I was too harsh on alba, I understand her a little bit better now


"11 October 2006 (WENN)
Jessica Alba decided to leave her born-again Christian church after religious leaders accused her of being too promiscuous. The Fantastic Four star insists her multi-ethnic appearance stopped her from being accepted in the Latin community she grew up in, so she turned to the church looking for comfort. After four years as a born-again Christian, Alba backed away from religion because "older men would hit on me and my youth pastor said it was because I was wearing provocative clothing, when I wasn't. It just made me feel like if I was in any way desirable to the opposite sex, that it was my fault, and it made me ashamed of my body and of being a woman." Alba also vehemently disagreed with the church's condemnation of premarital sex and homosexuality and was bothered by the lack of strong female role models in the Bible. She tells US Elle magazine, "I thought it was a nice guide, but it certainly wasn't how I was going to live my life."


----------



## element_fighter (Jun 17, 2007)

Yay for the increase in exposure for teens and young people to a slut dominated society, i mean WTF is she thinking...


----------



## polishpete (Jun 17, 2007)

Rangamaru said:


> I was too harsh on alba, I understand her a little bit better now
> 
> 
> "11 October 2006 (WENN)
> Jessica Alba decided to leave her born-again Christian church after religious leaders accused her of being too promiscuous. The Fantastic Four star insists her multi-ethnic appearance stopped her from being accepted in the Latin community she grew up in, so she turned to the church looking for comfort. After four years as a born-again Christian, Alba backed away from religion because "older men would hit on me and my youth pastor said it was because I was wearing provocative clothing, when I wasn't. It just made me feel like if I was in any way desirable to the opposite sex, that it was my fault, and it made me ashamed of my body and of being a woman." Alba also vehemently disagreed with the church's condemnation of premarital sex and homosexuality and was bothered by the lack of strong female role models in the Bible. She tells US Elle magazine, "I thought it was a nice guide, but it certainly wasn't how I was going to live my life."

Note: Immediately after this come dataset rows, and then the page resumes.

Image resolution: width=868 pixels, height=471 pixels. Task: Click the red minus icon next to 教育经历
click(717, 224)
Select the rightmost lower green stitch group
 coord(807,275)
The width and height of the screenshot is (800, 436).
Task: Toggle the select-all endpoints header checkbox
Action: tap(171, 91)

I play my race card, woman card, and thong card in defense mode.  I use pot of greed, which lets me select two more cards.  i cast "uncomfortable discussions with 50 year old men, all staring at my tits" and "i wish the bible was different, but i probably never read it anyway" spell cards.  

I sacrifice all my monsters, and i summon "Excuses, why cant I just fuck and shut up about it?", and it automatically deals 4000 points of direct damage.


----------



## Toby (Jun 17, 2007)

This is sort of stupid to make a public announcement about. I bet that she could have got whoever she wants just be strolling into whatever bar she fancied, and voil?. 

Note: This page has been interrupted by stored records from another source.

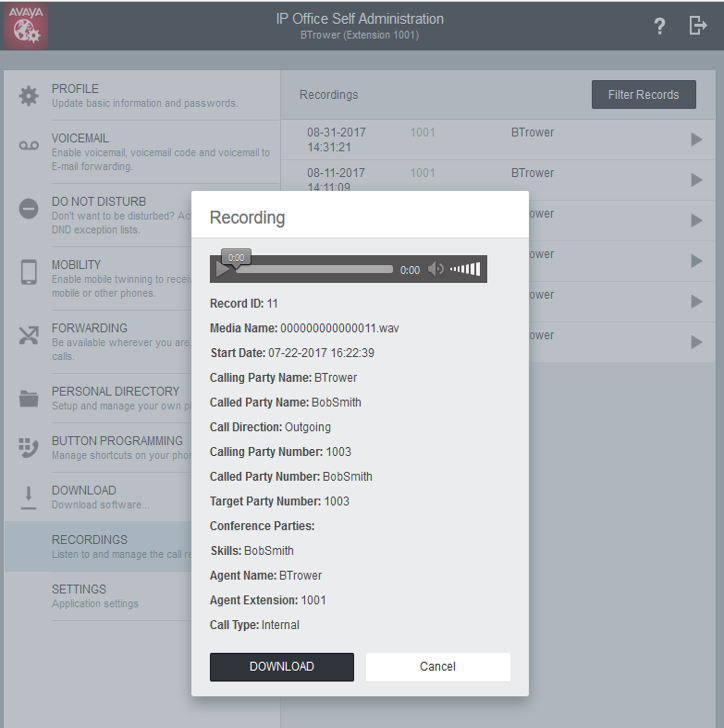Play the recording in the dialog
The image size is (724, 728).
click(222, 270)
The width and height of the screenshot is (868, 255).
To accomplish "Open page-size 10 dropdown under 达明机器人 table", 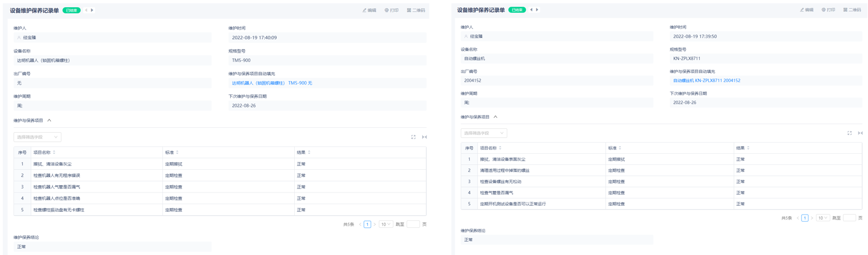I will click(386, 225).
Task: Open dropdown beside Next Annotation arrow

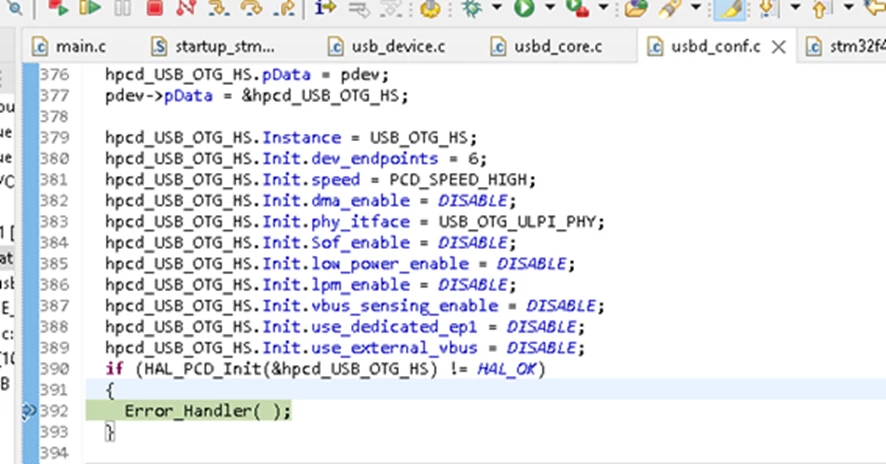Action: (795, 8)
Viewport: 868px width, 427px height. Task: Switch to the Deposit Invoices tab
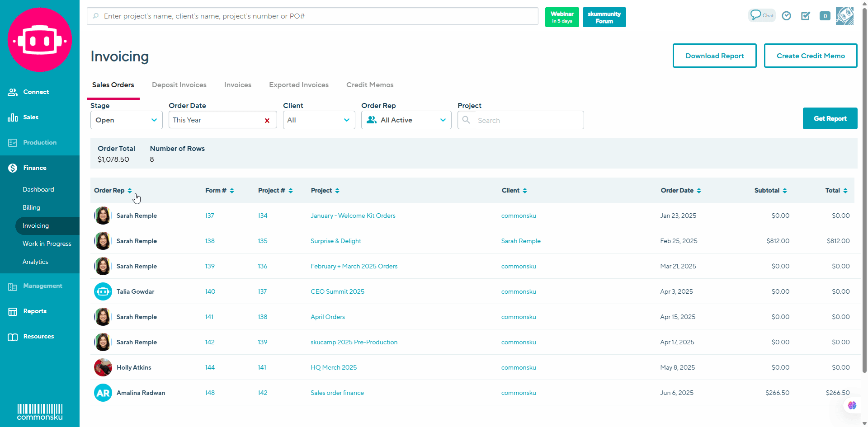point(179,85)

But I suppose she really likes the attention she has as a sex-icon. That's fair enough in my opinion, but she could always try to get better at acting. I found that the Fantastic Four was very bad, although she did an outstanding job in Sin City. 

Maybe she just needs to pick her roles better.


----------



## Bleach (Jun 17, 2007)

sexiest virgin in the world ^^


----------



## Rangamaru (Jun 17, 2007)

polishpete said:


> I play my race card, woman card, and thong card in defense mode.  I use pot of greed, which lets me select two more cards.  i cast "uncomfortable discussions with 50 year old men, all staring at my tits" and "i wish the bible was different, but i probably never read it anyway" spell cards.
> 
> I sacrifice all my monsters, and i summon "Excuses, why cant I just fuck and shut up about it?", and it automatically deals 4000 points of direct damage.



huh?   . I don't think my quote was meant to be taken that far...


----------



## Rokudaime (Jun 17, 2007)

Hmmmm..anyone know what is her phone number? LOL...


----------



## Tsukimaru (Jun 17, 2007)

I know that by posting this, I'm being a bit hypocritical, but for God's sake, please let this thread *die.* The fact that anyone is even remotely interested in what Alba has to say makes me vomit, just a little, in my mouth.


----------



## Goodfellow (Jun 17, 2007)

Tsukimaru said:


> I know that by posting this, I'm being a bit hypocritical, but for God's sake, please let this thread *die.* The fact that anyone is even remotely interested in what Alba has to say makes me vomit, just a little, in my mouth.



You envy her?

Seriously though, when beautiful actresses wants to have one night stand with random strangers, every male on earth holds his breath. You never know. It might be you

There is hope o.O!


----------



## Tsukimaru (Jun 17, 2007)

The_Teacher said:


> You envy her?
> 
> Seriously though, when beautiful actresses wants to have one night stand with random strangers, every male on earth holds his breath. You never know. It might be you
> 
> There is hope o.O!



I disagree. The majority of people I know, including myself, wouldn't even consider it. Her personality is such a turn-off. She's too... I don't know, ridiculous?


----------



## Bender (Jun 17, 2007)

TheDarkAdonis45 said:


> If you want to stay consistent with your bigotry. I, personally, have no problem with promiscuity (male or female).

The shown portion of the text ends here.